Pues nos llegó el invierno y con
él la Navidad y el cambio de año, Miralles. Tres efemérides en un suspiro. Te
diré que he entrado en el nuevo ciclo en un aceptable estado de revista y con
cierta indiferencia (no nueva) ante los rituales y convencionalismos que
envuelven estas fechas. Tal parece que, salvo un par de acontecimientos
involuntarios, como nacer y morir, en la vida casi todo forme parte de
liturgias establecidas, una pura convención. Pero reconozco que, aún así, tiene
su aquél arrancar la última hoja del almanaque para ingresar en un año imprevisible
y distinto. Porque, en el trayecto vital, todos necesitamos hitos, siquiera
para tomar aire, mirar a nuestro alrededor y volvernos a situar.
El caso es que, llegado enero,
uno decide tomar el rábano por las hojas y se hace propósitos, consciente de
los varios asuntos que tiene pendientes de resolver consigo mismo. Cobra fuerza
la idea de desertar de alguna vieja servidumbre, de soltar lastres o de ser un
poco mejor tipo de lo que se venía siendo. Parece que el cambio de dígito nos
proponga una renovada perspectiva. Ese nimio recorrido que jalonan siempre las
doce campanadas, marca una brecha de distancia que saltamos con la idea de
afinar, de desasirnos y suprimir los condicionamientos... Y es que somos seres
curiosos, Miralles. Seres empeñados en adaptarnos, a fuerza de arrebatos, a la
hermosa pero feroz asimetría de la vida.
Sin embargo, pese a las buenas
intenciones que envuelven de celofán el planeta, los noticiarios no han dejado por
un momento de escupir frío, gélidos guarismos, miseria, hambre y balas. El mundo que un
día heredamos y poblamos, sigue ensimismado en su hostilidad. Una obtusa hostilidad que me
mueve a escribir en defensa propia y a proteger el terruño en el que cultivo
mis principios, a base de alambradas. Una hostilidad amurallada ante la que
sólo acierto a enfrentar esa terca esperanza que conservo en el poder de la
solidaridad, de la actitud amorosa, de la sonrisa y la palabra. Sé que hemos
de mantenernos, casi desnudos, a lomos de ese frágil credo, querida Miralles, batallando para
que el mundo nos respete como seguimos queriendo ser. Por eso debemos permanecer alerta, involucrados
como otros lo están, ambos, también tú y yo... Y, cuando digo ambos,
créeme, noto un punto de emoción y siento que algo nos contiene en esa palabra de
un modo tan intenso, tan íntimo que, por más que quiera, no sabría expresarte
de otra manera que no fuera sonriendo en tu mirada. Ambos...

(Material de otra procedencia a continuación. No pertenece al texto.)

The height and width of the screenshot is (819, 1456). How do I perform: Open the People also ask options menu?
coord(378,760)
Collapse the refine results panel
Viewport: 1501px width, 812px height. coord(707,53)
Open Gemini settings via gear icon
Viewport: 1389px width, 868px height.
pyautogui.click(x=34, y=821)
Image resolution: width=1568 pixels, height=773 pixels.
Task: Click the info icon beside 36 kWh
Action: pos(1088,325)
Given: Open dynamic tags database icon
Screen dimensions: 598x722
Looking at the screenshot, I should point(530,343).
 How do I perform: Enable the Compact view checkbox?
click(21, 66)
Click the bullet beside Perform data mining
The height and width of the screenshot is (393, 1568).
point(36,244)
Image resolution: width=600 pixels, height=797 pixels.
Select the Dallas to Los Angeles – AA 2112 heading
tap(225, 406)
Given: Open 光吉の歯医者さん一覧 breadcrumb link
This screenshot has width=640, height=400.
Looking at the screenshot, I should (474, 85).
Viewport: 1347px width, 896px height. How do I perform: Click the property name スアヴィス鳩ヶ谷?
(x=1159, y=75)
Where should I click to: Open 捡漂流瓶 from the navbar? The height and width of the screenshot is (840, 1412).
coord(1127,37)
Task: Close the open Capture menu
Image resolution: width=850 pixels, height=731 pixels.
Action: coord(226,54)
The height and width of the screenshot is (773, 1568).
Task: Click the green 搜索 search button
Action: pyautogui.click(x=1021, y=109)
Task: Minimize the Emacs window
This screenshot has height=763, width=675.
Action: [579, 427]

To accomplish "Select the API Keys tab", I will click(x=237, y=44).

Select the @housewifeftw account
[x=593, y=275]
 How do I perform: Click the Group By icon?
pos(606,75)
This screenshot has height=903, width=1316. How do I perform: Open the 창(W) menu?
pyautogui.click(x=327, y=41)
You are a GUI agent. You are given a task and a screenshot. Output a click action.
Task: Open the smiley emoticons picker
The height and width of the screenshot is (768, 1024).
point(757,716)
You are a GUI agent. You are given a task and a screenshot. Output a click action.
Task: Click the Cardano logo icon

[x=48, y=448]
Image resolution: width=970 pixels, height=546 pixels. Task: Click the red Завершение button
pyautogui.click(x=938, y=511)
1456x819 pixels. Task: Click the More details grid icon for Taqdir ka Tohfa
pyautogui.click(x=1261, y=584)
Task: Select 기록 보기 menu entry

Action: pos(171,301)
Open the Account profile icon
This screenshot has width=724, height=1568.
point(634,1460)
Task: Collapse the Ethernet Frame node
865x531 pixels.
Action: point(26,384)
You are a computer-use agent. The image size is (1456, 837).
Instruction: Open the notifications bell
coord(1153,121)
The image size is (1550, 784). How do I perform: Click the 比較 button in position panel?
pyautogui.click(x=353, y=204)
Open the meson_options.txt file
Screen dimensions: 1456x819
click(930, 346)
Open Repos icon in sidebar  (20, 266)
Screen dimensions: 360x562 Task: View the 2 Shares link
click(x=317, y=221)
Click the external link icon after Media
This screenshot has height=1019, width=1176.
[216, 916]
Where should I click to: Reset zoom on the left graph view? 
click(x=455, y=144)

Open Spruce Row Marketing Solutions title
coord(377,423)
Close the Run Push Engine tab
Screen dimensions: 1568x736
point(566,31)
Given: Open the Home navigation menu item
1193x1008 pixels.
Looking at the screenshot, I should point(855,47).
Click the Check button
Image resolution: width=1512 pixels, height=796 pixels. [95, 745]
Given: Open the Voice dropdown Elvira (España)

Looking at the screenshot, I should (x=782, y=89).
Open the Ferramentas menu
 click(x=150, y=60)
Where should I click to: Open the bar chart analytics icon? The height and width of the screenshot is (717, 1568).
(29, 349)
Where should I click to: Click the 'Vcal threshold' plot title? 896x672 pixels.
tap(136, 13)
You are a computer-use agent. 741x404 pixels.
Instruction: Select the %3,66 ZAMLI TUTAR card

Recuerdo que, de niño, solía
perpetrar mis pequeñas gestas con una enorme ilusión; era toda mi munición, la
mejor que he podido nunca tener a mano. Luego, casi sin pretenderlo, decidí habitar
en el mundo real, donde todo es transitorio y nada es ficticio. Y hoy este
sigue siendo mi lugar; un lugar en el que, a pesar del frío, los gélidos guarismos, la
miseria, el hambre y las balas, aún marco mis hitos, aún tengo propósitos y
anhelos... Y un lugar en el que, te repito, Miralles: como dijo aquel joven príncipe nepalí, llamado Siddartha Gautama, después de todo "sólo sueño con vivir despierto".